Sous tente ou dans son camion, le camping pratiqué en dehors des campings est bizarrement appelé « sauvage ». Comme s’il fallait payer pour être « civilisé ». Or, on pourrait l’appeler plus justement camping « libre », car il existe un droit à camper. Les limitations à ce droit doivent relever de l’exception et être justifiées. Ce principe a été réaffirmé dans un décret de 2015 : « Le camping est librement pratiqué, hors de l’emprise des routes et voies publiques, dans les conditions fixées par la présente sous-section, avec l’accord de celui qui a la jouissance du sol, sous réserve, le cas échéant, de l’opposition du propriétaire », dispose l’article R111-32 du code de l’urbanisme.
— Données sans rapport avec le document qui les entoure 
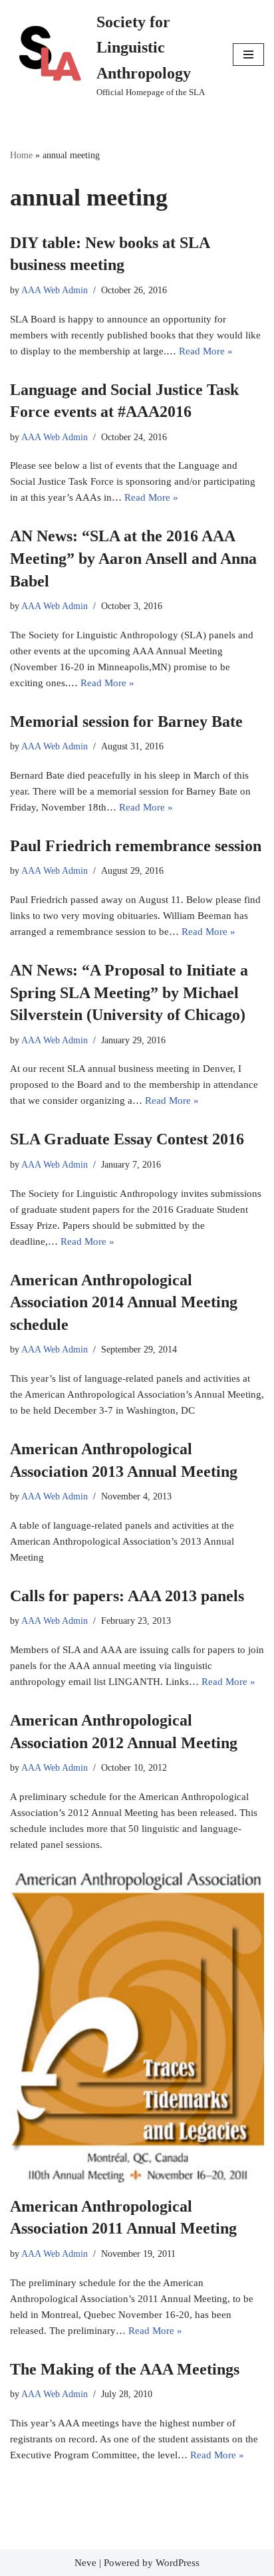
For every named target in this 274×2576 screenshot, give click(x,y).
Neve (85, 2562)
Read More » (206, 351)
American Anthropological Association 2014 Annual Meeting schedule (123, 1302)
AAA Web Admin (54, 290)
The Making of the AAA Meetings (124, 2369)
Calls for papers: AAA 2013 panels (127, 1596)
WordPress (178, 2562)
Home (21, 155)
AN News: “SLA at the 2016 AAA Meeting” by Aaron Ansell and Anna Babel (133, 558)
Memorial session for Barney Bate (126, 721)
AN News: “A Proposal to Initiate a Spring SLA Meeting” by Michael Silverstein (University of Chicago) (129, 992)
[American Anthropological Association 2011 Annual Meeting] (137, 2027)
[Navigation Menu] (248, 54)
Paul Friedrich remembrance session (135, 845)
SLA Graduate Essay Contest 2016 (127, 1139)
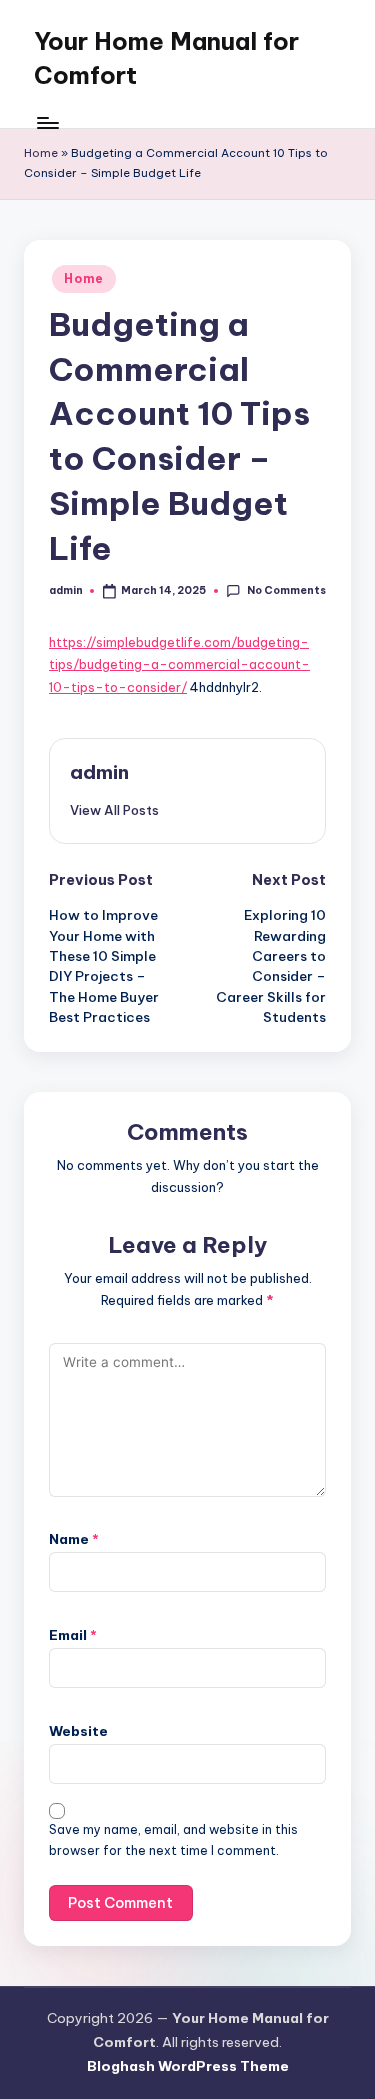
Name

Mais encore ? Précisons tout d’abord que cette liberté de camper s’applique uniquement aux propriétés publiques. Si vous vous installez dans le jardin de votre voisin, ce dernier est en droit de vous demander de partir même si vous êtes très sympa. Vous n’avez pas sauté de clôture pour y accéder ? Il ne pourra pas vous poursuivre pour violation de domicile.
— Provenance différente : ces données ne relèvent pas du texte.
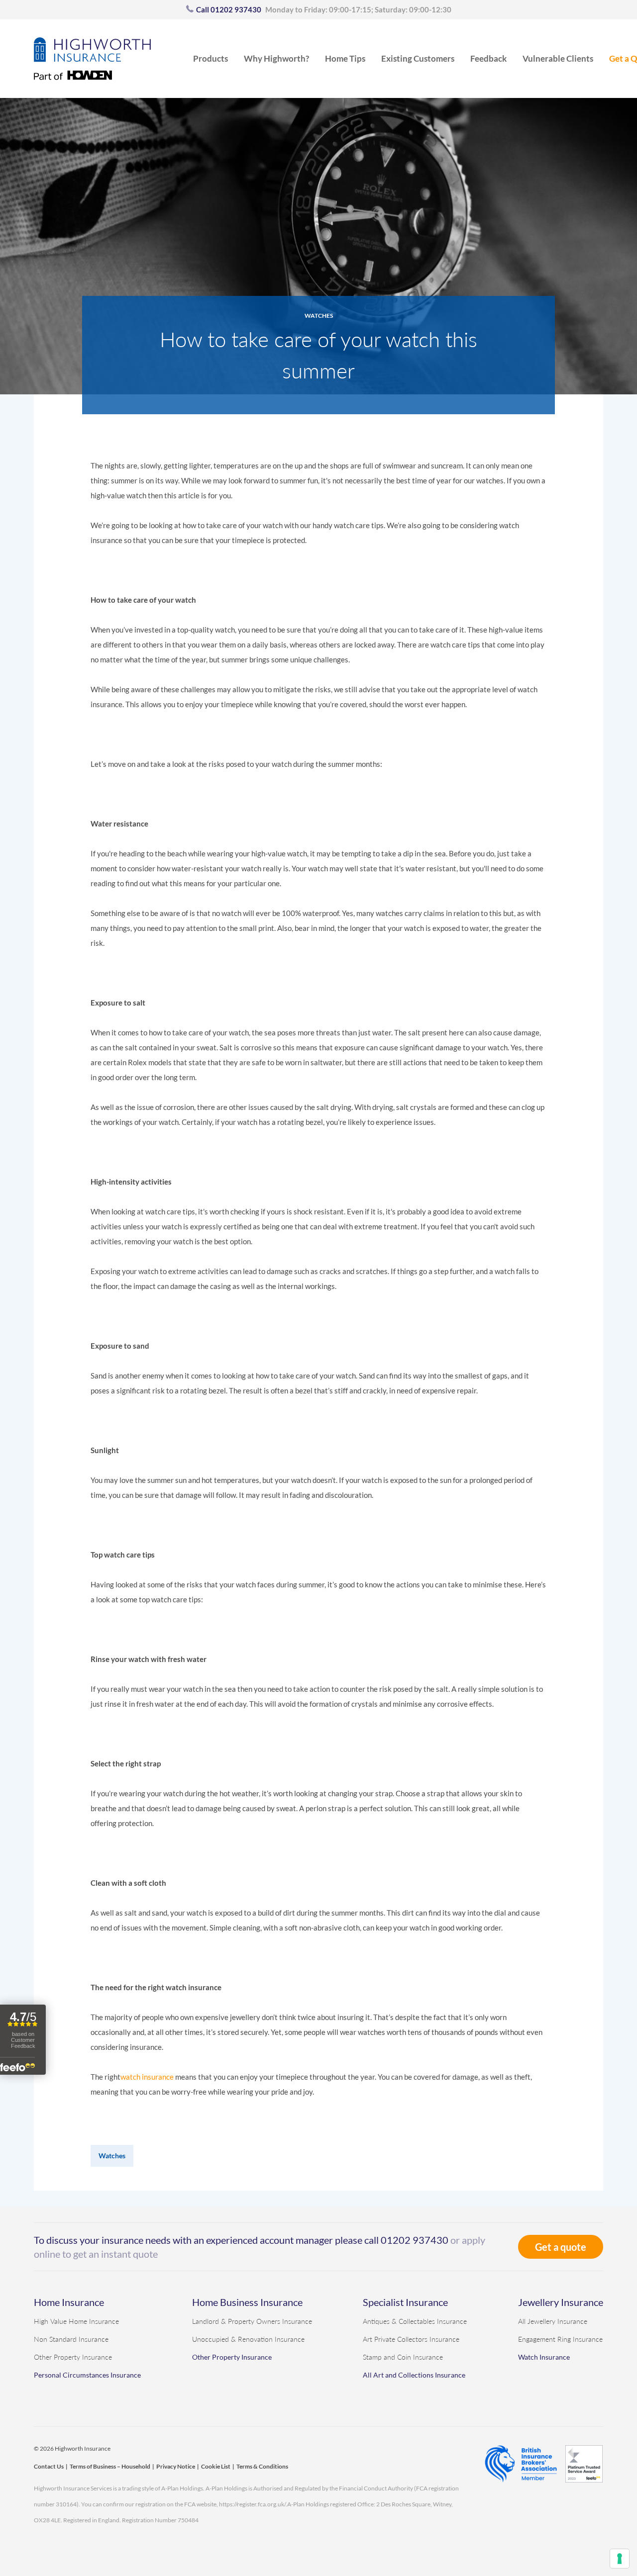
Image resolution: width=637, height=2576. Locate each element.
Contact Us (49, 2466)
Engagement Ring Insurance (560, 2339)
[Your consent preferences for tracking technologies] (619, 2558)
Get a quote (560, 2247)
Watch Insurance (544, 2357)
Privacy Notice (175, 2466)
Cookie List (215, 2466)
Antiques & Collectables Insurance (415, 2321)
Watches (319, 315)
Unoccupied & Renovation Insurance (248, 2339)
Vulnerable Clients (558, 58)
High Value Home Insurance (76, 2321)
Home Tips (345, 58)
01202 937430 (414, 2240)
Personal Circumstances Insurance (87, 2375)
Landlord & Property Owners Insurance (252, 2321)
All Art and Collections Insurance (414, 2375)
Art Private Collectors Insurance (411, 2339)
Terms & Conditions (262, 2466)
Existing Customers (417, 58)
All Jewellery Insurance (552, 2321)
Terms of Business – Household (110, 2466)
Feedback (488, 58)
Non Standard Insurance (71, 2339)
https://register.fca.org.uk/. (253, 2504)
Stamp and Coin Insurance (403, 2357)
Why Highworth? (276, 58)
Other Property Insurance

Vous pouvez donc camper sur l’espace public, mais pas sur les « routes et voies publiques », et « dans les conditions fixées par la présente sous section », qui liste un certain nombre de situations où le camping est interdit : à moins de 500 mètres d’un monument « inscrit », au sein d’un site naturel classé, à proximité des zones de captage d’eau, et sur la plage.
CAMPING OU BIVOUAC ?
Il est donc possible de camper partout ailleurs ? Presque : les plans locaux d’urbanisme peuvent interdire certaines zones, et « lorsque cette pratique est de nature à porter atteinte à la salubrité, à la sécurité ou à la tranquillité publiques, aux paysages naturels ou urbains, à la conservation des perspectives monumentales, à la conservation des milieux naturels ou à l’exercice des activités agricoles et forestières, l’interdiction peut également être prononcée par arrêté du maire », indique le code de l’urbanisme. Même si ces arrêtés municipaux doivent être affichés sur les lieux interdits pour être opposables, on s’aperçoit donc que poser sa tente en toute légalité peut s’avérer difficile.
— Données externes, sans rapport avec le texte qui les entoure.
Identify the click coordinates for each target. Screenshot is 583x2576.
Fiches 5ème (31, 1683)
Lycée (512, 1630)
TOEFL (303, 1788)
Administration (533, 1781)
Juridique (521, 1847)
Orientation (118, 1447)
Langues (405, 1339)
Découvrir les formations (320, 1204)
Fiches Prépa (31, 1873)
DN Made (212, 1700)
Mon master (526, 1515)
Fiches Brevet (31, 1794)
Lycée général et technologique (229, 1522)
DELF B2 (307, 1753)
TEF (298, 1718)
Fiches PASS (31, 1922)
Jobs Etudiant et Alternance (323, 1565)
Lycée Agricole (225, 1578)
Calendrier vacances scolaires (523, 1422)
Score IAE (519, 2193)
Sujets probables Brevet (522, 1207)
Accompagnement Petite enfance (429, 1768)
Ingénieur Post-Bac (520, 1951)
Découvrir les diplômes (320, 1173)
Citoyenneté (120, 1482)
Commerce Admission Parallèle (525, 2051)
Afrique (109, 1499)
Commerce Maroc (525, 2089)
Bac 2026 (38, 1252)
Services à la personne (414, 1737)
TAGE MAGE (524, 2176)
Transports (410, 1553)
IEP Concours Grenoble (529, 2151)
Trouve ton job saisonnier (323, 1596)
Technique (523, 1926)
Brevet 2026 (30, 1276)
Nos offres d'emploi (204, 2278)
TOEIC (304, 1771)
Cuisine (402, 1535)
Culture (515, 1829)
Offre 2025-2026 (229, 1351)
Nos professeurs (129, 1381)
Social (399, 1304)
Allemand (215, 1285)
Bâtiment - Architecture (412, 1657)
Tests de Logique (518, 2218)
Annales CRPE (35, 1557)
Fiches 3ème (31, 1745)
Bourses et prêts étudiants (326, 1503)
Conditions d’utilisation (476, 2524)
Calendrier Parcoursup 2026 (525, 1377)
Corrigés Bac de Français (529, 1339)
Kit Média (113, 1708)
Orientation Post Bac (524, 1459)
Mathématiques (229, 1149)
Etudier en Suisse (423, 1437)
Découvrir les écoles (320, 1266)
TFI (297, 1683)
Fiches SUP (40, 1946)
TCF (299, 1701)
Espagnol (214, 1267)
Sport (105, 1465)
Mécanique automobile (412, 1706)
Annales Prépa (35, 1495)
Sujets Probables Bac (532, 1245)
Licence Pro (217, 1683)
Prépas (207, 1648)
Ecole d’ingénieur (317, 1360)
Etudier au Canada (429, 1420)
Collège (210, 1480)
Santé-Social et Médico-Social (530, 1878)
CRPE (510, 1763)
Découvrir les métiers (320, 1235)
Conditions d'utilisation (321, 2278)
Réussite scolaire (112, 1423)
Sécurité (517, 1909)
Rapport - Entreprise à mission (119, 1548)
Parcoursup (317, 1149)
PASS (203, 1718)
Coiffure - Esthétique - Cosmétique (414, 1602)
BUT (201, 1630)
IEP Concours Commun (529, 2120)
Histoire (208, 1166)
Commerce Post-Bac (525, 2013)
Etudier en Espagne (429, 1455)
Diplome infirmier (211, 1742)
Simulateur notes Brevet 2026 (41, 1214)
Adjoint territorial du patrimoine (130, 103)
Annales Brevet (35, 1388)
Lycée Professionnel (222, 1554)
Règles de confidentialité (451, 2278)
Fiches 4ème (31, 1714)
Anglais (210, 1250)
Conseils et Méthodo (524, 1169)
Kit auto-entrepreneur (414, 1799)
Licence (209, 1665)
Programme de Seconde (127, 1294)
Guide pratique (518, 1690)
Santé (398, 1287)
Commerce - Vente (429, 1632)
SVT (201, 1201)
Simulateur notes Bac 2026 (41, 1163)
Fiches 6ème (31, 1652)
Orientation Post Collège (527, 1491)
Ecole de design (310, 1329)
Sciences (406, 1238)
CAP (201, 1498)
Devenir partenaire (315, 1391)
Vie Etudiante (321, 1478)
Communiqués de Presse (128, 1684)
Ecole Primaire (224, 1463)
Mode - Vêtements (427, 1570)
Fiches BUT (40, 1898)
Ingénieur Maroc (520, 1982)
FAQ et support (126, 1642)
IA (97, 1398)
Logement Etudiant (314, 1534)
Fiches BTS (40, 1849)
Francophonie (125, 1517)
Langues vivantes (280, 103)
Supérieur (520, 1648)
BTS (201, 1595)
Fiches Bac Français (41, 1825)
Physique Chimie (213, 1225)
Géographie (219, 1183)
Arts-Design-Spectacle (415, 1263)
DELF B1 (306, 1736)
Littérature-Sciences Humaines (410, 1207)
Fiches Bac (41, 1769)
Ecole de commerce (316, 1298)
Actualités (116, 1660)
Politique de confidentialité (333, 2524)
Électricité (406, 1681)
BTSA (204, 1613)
Notons que la loi ne distingue pas la pratique du camping de celle du bivouac, qui est le camping d’une nuit. Ce qui vaut pour le camping vaut donc pour le bivouac. Par contre, certains territoires comme les « zones cœur » des Parcs nationaux, où le camping est interdit, tolèrent le bivouac à certaines conditions, spécifiques à chaque Parc. Inversement, si vous campez plus de trois mois, sachez que l’administration pourrait vous demander de justifier d’une autorisation d’urbanisme.